Fastboot oem unlock will be disallowed by default. You must toggle the option under developer settings to be able to do that.

 

[frankusb]

Fastboot oem unlock will be disallowed by default. You must toggle the option under developer settings to be able to do that.

It will be disallowed by default? By the Nexus 5 boot loader? In what cases? It either is or it isn't today. I can't try it on my Nexus 5.

I looked for that option under development options on my Nexus 5 and did not find anything.

 

[bitdomo]

It will be disallowed by default?

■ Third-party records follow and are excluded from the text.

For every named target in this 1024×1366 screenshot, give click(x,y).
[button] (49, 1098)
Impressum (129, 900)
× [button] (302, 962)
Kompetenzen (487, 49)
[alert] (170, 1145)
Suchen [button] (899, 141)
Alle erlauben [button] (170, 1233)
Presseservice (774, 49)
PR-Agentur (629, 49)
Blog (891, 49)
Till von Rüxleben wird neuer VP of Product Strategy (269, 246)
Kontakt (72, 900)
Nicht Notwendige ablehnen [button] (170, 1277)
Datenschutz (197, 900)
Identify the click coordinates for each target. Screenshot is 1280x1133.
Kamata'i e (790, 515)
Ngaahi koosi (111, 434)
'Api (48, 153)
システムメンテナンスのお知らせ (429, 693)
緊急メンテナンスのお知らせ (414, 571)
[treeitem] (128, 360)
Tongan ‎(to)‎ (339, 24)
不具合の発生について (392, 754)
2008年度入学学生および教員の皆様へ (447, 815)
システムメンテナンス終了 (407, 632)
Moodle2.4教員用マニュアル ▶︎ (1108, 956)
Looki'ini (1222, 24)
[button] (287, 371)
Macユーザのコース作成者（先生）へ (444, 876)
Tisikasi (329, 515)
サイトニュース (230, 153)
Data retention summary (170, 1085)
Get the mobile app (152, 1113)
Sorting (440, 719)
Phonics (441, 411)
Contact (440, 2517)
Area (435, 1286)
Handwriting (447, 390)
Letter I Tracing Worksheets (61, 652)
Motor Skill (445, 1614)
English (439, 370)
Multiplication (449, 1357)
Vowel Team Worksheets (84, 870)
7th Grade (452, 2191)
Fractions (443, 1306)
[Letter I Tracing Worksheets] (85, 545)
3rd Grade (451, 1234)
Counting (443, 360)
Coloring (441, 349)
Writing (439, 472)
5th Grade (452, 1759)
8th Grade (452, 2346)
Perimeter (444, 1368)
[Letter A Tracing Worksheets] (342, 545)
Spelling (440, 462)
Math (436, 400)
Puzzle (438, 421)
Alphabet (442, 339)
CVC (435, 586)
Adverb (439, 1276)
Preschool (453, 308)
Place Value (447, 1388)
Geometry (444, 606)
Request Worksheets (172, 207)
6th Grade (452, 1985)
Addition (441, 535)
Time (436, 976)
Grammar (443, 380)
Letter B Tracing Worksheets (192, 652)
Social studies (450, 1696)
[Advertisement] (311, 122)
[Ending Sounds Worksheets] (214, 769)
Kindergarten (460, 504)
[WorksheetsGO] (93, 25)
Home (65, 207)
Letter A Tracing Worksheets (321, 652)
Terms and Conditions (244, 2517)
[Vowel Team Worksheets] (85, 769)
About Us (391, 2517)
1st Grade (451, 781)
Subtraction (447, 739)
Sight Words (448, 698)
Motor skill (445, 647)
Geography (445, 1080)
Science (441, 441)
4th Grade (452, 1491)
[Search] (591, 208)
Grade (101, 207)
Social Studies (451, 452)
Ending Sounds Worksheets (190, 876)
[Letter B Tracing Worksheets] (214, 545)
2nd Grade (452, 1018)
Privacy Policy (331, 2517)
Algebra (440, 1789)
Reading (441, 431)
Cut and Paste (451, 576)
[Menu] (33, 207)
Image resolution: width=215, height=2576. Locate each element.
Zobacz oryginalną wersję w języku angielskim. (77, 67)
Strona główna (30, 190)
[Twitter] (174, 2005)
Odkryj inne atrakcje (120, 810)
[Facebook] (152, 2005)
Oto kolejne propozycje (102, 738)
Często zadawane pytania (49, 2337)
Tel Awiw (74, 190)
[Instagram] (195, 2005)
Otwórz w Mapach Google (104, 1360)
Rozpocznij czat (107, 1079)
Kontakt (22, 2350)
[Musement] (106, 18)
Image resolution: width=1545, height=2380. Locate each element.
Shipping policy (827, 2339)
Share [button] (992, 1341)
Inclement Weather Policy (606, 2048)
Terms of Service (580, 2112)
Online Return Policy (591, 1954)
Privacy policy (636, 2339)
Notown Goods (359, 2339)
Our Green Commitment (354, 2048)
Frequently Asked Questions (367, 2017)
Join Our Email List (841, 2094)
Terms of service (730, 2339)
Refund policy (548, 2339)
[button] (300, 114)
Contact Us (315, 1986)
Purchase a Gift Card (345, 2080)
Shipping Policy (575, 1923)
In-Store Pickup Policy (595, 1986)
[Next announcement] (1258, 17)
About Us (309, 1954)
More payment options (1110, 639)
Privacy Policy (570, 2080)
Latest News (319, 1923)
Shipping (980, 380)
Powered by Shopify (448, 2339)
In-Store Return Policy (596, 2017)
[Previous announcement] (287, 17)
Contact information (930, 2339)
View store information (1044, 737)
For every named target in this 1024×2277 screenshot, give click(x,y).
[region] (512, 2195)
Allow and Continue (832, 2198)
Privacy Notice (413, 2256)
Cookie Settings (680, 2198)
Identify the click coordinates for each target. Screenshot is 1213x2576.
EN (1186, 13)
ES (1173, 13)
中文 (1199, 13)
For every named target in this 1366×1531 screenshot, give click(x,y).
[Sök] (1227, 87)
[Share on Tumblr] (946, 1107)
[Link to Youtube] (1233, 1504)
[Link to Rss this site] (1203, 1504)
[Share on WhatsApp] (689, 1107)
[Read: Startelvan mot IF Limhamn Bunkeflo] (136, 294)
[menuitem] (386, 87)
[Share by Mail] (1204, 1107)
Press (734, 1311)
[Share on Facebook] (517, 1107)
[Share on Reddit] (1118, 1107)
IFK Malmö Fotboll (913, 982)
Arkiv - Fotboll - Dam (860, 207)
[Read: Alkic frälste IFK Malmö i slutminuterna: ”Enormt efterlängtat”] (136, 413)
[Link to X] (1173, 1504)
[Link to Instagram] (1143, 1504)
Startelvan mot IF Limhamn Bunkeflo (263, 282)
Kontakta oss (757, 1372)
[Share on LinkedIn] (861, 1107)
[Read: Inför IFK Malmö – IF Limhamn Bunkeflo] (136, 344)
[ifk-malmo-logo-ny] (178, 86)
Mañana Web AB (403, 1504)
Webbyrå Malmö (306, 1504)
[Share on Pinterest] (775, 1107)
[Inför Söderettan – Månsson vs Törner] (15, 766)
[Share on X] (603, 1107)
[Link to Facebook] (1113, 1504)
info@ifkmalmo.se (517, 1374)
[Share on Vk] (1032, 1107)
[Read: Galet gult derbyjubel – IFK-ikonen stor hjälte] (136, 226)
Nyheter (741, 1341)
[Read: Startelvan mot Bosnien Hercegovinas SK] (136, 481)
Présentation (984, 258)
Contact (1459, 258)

By the Nexus 5 boot loader? In what cases? It either is or it isn't today. I can't try it on my Nexus 5.

I looked for that option under development options on my Nexus 5 and did not find anything.

That option comes up only if you have a dedicated frp partition, but for nexus 5 it is useless to enable or disable it because the bootloader will not check the OEM enable bit on the dedicated frp partition unlike nexus 6's bootloader.

 

[awaaas]

It will be disallowed by default? By the Nexus 5 boot loader? In what cases? It either is or it isn't today. I can't try it on my Nexus 5.

I looked for that option under development options on my Nexus 5 and did not find anything.

that is the case of nexus 6 (and probably 9).

Today, my Indonesian android one device got update to LMY47O, and lazy google is lazy, they didn't rip out the device protection option bit from my device, it didn't work at the first place. They didn't even bother to edit the boot.img ramdisk, leaving Indian setting there.